SVD as a Fast Interpretability Method for Transformers
Abstract
Mechanistic interpretability of Transformer models commonly relies on training auxiliary proxy models, such as Sparse Autoencoders or Cross-Layer Transcoders. While effective, these post-hoc approaches introduce approximation bias and incur substantial computational overhead. We propose an alternative, training-free interpretability framework that directly exploits the Singular Value Decomposition (SVD) of weight matrices in Transformer MLP sublayers. By operating natively on model parameters, our method improves scalability while preserving fidelity to the original weights.
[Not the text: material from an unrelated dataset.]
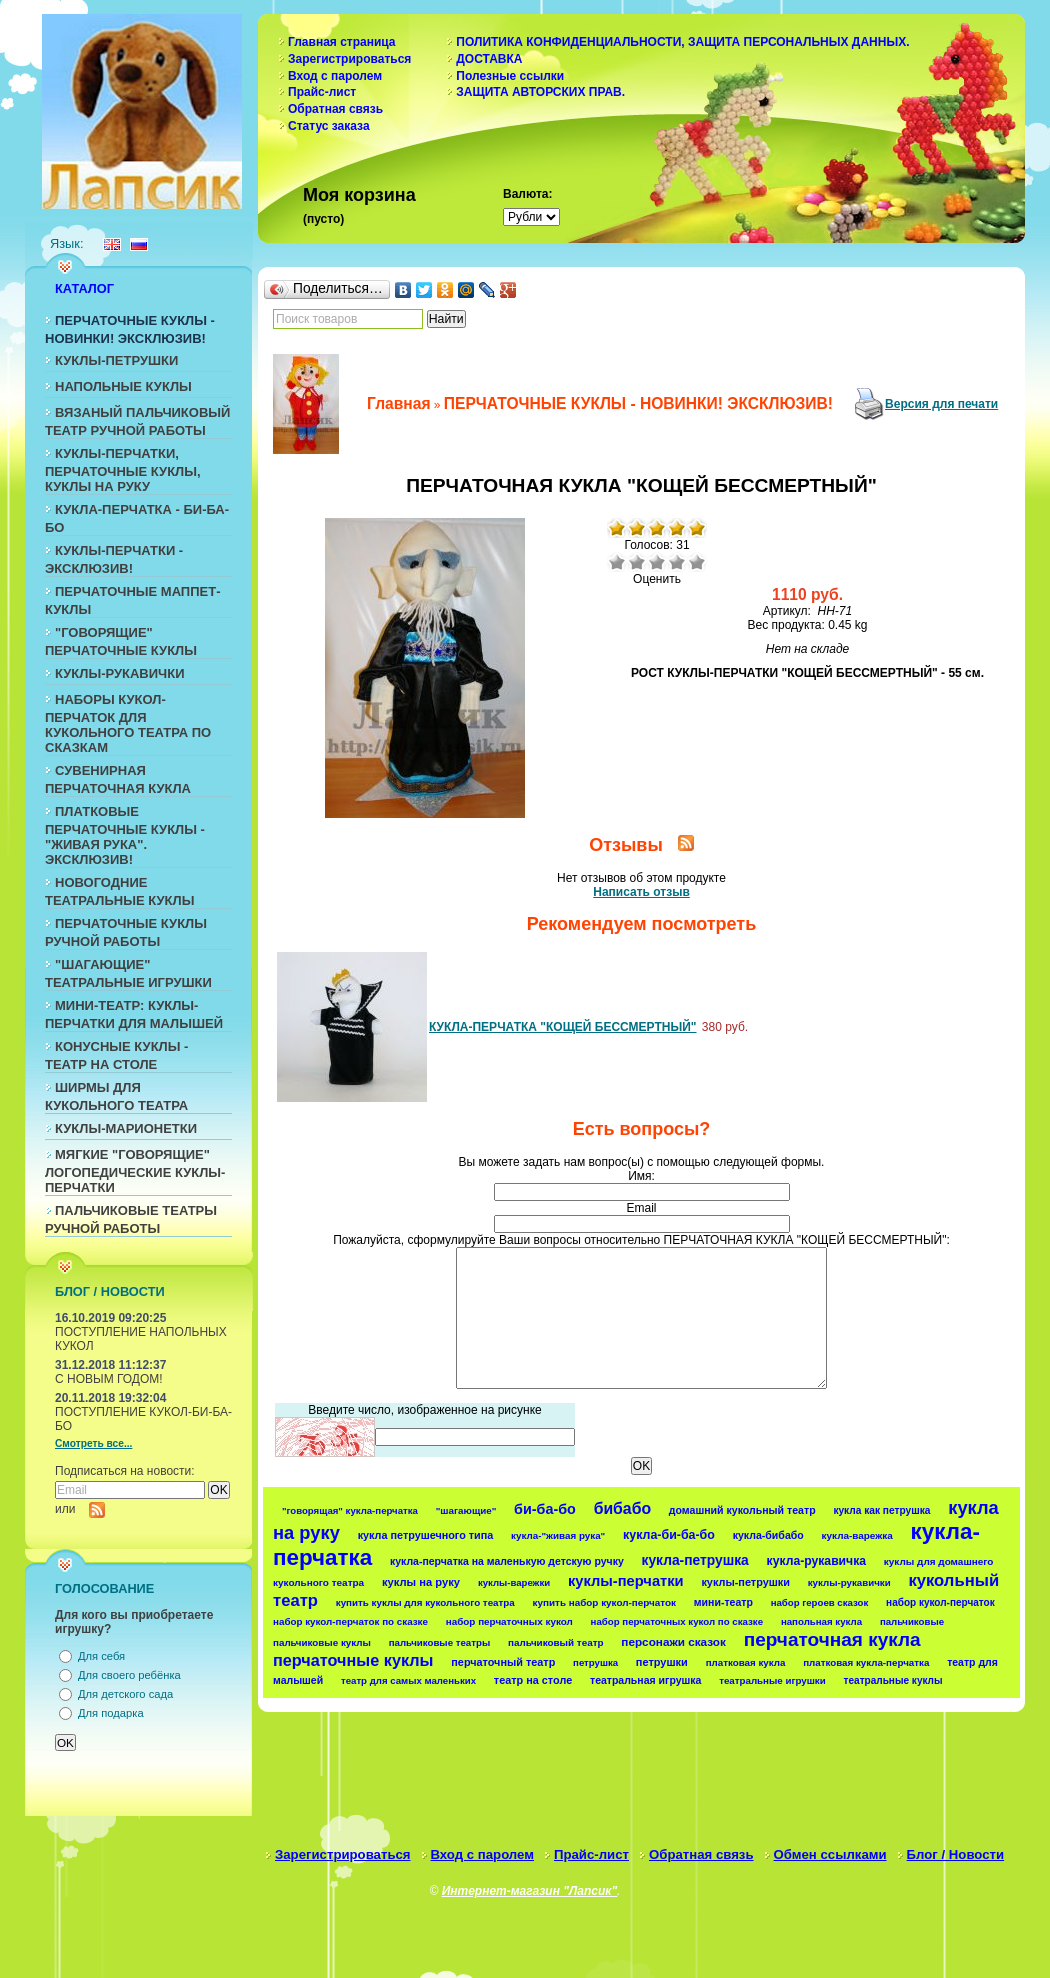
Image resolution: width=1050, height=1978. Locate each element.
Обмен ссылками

We show that the projection matrices of MLP sublayers admit a natural decomposition into orthogonal, interpretable rank-1 subspaces, which we term Detector-Effector Units (DEUs). Within each unit, a singular vector functions as a detector of input patterns and modulates a coupled effector vector that encodes output semantics. Building on this structure, we introduce Subspace Contribution Analysis (SCA), a diagnostic method that quantifies the direct causal contribution of individual native subspaces to model predictions. Experiments across the GPT-2 family demonstrate that our framework, Native Network Anatomy (NaNA), identifies dominant functional pathways with orders-of-magnitude efficiency gains over training-based interpretability baselines, while maintaining weight fidelity. Our results suggest that SVD-based analyses provide a scalable and faithful alternative to learned proxy approaches for mechanistic interpretability.